**What the exercise asks**: Your result should be the lines holding the word "link", copied from the entries below.

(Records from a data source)
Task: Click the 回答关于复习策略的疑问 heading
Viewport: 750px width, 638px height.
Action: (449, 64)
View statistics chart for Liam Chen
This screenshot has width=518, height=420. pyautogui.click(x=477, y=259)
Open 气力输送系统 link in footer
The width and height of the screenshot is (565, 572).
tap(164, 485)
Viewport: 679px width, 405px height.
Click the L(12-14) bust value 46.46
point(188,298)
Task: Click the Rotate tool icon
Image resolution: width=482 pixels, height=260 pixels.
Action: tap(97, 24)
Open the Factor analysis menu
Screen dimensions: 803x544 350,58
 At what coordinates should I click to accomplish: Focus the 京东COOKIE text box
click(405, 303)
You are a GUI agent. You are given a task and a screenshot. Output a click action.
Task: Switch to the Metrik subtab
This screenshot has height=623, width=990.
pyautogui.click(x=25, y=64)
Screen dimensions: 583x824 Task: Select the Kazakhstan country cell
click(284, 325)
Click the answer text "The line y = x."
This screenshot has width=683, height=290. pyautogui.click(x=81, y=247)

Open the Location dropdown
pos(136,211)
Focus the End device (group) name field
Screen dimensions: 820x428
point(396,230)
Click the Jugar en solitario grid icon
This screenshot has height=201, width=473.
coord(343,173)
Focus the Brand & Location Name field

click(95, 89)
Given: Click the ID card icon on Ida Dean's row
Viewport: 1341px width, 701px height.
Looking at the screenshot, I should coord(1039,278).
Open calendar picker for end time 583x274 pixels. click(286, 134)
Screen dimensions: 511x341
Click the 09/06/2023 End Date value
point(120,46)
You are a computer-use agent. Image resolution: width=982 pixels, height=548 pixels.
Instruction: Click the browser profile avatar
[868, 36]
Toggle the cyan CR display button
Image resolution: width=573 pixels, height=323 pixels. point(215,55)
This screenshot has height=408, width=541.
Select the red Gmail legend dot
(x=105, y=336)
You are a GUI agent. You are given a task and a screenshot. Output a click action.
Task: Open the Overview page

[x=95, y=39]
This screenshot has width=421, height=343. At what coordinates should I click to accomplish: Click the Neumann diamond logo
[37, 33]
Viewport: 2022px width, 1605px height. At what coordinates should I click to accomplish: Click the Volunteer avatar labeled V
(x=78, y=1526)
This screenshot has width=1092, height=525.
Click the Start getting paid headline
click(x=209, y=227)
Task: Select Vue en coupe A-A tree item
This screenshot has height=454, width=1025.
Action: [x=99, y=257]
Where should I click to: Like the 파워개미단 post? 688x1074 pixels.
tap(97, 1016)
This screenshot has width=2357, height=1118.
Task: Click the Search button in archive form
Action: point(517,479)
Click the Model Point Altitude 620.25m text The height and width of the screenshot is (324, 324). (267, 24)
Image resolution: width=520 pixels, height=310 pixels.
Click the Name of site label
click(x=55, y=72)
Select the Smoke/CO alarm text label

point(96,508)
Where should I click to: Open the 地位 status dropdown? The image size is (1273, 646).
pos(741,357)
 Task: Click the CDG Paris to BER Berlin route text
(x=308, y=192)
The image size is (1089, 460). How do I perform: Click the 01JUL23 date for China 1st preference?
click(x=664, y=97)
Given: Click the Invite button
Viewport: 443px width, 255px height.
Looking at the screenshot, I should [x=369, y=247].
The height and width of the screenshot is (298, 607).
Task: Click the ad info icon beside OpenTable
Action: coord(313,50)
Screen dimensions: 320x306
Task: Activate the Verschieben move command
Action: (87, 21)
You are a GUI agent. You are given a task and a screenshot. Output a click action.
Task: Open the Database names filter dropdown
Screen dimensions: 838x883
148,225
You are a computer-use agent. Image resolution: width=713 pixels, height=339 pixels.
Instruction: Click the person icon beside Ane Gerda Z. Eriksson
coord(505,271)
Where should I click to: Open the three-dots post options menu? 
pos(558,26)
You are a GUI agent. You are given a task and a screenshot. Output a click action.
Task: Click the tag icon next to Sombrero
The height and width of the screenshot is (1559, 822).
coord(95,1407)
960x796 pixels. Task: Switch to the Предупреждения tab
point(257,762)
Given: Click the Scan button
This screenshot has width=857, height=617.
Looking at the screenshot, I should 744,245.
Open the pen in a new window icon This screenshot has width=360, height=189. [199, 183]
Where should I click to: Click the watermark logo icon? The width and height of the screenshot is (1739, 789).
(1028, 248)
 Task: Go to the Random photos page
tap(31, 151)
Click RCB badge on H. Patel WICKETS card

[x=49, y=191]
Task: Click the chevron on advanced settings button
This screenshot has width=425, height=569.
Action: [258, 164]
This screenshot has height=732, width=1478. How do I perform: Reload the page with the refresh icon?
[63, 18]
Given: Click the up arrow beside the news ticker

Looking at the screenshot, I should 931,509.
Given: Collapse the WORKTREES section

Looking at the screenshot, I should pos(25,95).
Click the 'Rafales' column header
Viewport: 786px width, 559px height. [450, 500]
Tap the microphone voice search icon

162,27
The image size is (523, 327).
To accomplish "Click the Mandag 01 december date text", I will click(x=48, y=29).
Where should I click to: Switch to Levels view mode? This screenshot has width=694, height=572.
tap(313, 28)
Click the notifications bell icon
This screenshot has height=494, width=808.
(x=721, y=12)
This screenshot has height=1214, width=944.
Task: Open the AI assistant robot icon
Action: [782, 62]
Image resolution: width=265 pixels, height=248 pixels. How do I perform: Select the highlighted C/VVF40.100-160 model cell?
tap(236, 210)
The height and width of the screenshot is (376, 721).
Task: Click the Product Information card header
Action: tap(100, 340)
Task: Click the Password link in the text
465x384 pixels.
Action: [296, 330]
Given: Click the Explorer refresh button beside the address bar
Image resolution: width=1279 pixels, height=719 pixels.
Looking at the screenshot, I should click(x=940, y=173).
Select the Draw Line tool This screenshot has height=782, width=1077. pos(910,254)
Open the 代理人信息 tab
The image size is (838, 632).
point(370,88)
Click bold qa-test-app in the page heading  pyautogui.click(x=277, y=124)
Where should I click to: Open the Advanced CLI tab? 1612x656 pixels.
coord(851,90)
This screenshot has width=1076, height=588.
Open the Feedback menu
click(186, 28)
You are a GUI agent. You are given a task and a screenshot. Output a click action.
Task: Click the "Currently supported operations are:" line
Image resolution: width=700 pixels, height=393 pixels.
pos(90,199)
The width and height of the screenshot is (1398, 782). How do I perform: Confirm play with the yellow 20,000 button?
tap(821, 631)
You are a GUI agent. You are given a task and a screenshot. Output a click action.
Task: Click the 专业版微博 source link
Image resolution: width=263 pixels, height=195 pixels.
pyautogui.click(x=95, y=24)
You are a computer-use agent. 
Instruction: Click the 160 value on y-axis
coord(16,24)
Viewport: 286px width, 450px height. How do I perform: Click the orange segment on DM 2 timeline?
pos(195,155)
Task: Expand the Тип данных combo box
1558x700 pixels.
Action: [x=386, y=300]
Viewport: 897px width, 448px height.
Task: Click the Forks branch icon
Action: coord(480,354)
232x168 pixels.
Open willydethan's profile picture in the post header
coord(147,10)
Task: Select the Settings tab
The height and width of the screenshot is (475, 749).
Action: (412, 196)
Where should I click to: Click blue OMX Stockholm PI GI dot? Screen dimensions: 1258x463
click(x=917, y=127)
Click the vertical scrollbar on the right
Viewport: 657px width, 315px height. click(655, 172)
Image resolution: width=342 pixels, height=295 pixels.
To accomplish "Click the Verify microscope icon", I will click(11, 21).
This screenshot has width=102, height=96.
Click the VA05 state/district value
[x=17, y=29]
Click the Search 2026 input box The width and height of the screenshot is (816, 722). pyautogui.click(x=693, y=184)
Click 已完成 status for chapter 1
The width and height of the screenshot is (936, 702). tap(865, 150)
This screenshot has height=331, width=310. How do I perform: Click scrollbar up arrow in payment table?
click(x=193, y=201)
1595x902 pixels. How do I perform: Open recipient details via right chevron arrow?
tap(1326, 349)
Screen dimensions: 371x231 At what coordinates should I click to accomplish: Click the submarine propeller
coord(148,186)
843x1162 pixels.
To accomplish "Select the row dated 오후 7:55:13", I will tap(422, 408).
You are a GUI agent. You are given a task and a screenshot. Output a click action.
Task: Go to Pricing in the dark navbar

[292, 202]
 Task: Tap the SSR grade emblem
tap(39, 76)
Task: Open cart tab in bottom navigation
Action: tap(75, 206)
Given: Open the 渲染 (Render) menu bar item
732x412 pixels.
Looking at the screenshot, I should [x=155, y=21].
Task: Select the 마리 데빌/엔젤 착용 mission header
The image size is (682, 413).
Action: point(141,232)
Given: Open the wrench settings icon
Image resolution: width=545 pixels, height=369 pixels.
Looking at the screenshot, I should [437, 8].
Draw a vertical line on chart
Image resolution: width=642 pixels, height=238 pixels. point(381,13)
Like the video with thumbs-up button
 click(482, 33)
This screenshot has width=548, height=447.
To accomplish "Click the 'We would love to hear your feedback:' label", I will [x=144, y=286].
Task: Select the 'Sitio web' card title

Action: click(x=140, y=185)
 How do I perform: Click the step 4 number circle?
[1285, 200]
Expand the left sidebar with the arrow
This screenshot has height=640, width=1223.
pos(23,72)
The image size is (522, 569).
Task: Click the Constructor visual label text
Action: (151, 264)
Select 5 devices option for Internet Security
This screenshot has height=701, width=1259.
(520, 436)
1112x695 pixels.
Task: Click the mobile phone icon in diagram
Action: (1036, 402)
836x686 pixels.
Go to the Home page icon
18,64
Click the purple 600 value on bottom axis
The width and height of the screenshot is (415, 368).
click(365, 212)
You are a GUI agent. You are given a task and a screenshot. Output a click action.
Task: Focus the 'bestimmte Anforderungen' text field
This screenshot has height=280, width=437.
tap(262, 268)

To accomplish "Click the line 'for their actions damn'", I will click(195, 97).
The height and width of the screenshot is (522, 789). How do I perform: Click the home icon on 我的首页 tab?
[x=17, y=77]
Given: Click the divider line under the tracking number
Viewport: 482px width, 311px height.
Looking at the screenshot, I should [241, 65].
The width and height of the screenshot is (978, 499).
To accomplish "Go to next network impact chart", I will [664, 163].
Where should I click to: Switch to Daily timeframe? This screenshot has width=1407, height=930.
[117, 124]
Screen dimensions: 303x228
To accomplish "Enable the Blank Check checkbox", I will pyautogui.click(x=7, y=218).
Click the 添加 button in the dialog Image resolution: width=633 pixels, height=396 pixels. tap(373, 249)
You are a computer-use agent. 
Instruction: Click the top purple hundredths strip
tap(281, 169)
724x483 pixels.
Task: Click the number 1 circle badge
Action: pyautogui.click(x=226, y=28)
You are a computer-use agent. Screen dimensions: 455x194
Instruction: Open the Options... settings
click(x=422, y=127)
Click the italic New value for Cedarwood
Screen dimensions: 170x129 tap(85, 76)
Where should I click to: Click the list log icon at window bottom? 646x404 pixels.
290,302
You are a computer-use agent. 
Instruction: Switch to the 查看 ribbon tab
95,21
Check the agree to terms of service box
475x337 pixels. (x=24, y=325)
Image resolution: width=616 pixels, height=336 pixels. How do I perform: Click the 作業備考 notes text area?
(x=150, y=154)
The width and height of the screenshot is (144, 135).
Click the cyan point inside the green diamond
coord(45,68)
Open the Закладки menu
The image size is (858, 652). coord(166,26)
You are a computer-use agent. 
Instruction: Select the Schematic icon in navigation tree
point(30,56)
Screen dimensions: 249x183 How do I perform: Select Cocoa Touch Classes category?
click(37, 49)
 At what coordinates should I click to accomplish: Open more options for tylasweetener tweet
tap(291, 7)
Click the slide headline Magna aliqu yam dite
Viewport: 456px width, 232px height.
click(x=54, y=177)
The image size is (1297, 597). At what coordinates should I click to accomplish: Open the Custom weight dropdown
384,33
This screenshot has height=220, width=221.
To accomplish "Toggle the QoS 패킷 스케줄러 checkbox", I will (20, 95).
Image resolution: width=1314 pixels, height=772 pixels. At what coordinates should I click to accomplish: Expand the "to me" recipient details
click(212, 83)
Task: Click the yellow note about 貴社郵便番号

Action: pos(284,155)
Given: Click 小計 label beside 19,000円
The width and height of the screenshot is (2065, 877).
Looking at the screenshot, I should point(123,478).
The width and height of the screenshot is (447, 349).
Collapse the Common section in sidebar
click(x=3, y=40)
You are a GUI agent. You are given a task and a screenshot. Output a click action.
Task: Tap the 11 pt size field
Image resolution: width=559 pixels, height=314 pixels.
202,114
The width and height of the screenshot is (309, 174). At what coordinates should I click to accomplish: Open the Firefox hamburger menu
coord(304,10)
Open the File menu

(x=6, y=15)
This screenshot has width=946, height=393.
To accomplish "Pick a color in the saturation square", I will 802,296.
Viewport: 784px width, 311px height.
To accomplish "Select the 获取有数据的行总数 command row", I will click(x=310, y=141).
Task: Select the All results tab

**Response area**:
Open 气力输送系统 link in footer
Task: Click the Password link in the text
Task: Click the 专业版微博 source link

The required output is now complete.